■ **TEXT UNDER STUDY**:
%%


    In regions other than speech, I think translation can sometimes take even more work and intelligence. I don’t think a book or paper could be translated well by anything less than a human level intelligence either.

  • Anonymous December 29, 2010 on 7:40 pm

    I don’t know how much you have used Chrome but it’s ability to “translate” is questionable and personally I find it an insult to the hard working people who actually translate.

    • Tom Mornini December 30, 2010 on 9:06 am

      It’s an insult to translators the way robot welders were an insult to Detroit auto workers.

      Today, cars are far higher quality, and the auto workers are unemployed.

      An insult is personal, the advance of technology isn’t.

      • Ascendant Tom Mornini December 30, 2010 on 7:55 pm

        I don’t think that the issue is that translation technology is an insult to human translators. Machine translators will eventually become as good as humans at the task. But rather, saying that current or near-future machine translators are anywhere as good as human translators is an insult to the latter.

    • Fullerjamin January 4, 2011 on 10:51 am

      I work in the Import/export business for a Japanese company with an office based in London. I regularly use Google to translate emails from Japanese to English. The translation isn’t perfect, but I haven’t come across an email yet that I couldn’t understand. This technology never fails to amaze me.

%%

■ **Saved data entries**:
%%

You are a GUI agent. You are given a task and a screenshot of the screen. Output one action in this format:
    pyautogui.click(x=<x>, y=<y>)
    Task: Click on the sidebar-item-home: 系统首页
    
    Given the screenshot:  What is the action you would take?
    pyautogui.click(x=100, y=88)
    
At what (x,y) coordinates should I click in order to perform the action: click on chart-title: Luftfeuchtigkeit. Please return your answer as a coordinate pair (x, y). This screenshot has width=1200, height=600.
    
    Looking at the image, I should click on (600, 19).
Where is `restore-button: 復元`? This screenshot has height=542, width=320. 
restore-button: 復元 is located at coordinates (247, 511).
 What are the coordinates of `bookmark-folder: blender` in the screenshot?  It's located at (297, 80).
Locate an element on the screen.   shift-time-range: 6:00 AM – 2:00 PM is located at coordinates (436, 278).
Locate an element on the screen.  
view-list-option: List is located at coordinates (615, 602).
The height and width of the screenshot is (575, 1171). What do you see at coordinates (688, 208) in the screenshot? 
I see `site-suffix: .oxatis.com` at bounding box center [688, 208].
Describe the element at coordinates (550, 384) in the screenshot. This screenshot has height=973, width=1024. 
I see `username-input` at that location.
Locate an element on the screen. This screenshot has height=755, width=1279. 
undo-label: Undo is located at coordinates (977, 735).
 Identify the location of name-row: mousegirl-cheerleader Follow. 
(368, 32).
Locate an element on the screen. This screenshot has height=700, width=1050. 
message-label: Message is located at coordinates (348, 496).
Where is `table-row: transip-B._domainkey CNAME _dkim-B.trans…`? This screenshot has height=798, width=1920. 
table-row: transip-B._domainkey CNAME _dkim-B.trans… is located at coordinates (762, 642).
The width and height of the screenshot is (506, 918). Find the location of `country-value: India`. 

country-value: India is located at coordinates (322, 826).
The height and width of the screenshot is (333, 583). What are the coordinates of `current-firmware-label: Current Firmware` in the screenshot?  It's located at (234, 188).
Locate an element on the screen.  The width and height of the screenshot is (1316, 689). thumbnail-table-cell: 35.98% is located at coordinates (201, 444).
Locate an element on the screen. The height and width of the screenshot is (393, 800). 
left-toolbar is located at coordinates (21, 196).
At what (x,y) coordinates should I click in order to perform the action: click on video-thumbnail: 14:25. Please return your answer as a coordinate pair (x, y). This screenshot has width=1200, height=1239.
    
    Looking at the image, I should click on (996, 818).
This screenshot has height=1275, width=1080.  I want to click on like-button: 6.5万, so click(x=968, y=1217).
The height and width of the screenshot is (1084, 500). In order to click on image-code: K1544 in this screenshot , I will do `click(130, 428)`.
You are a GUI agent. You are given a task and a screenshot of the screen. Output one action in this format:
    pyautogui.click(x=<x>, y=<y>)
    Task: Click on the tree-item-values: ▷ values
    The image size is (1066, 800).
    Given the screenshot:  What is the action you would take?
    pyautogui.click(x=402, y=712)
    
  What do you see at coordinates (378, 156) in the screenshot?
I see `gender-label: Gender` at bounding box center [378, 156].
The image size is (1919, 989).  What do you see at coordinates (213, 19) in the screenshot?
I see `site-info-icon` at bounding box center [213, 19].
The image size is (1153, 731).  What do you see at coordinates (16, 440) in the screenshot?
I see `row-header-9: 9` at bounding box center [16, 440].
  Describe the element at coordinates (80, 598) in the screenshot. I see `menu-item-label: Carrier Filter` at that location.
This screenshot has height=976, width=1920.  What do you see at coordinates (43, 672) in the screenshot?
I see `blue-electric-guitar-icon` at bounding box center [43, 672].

%%

■ **EXERCISE PROMPT**: In the comment thread on machine translation, in which city is the office of the Japanese company that Fullerjamin works for based?

■ **TASK RESPONSE**: London.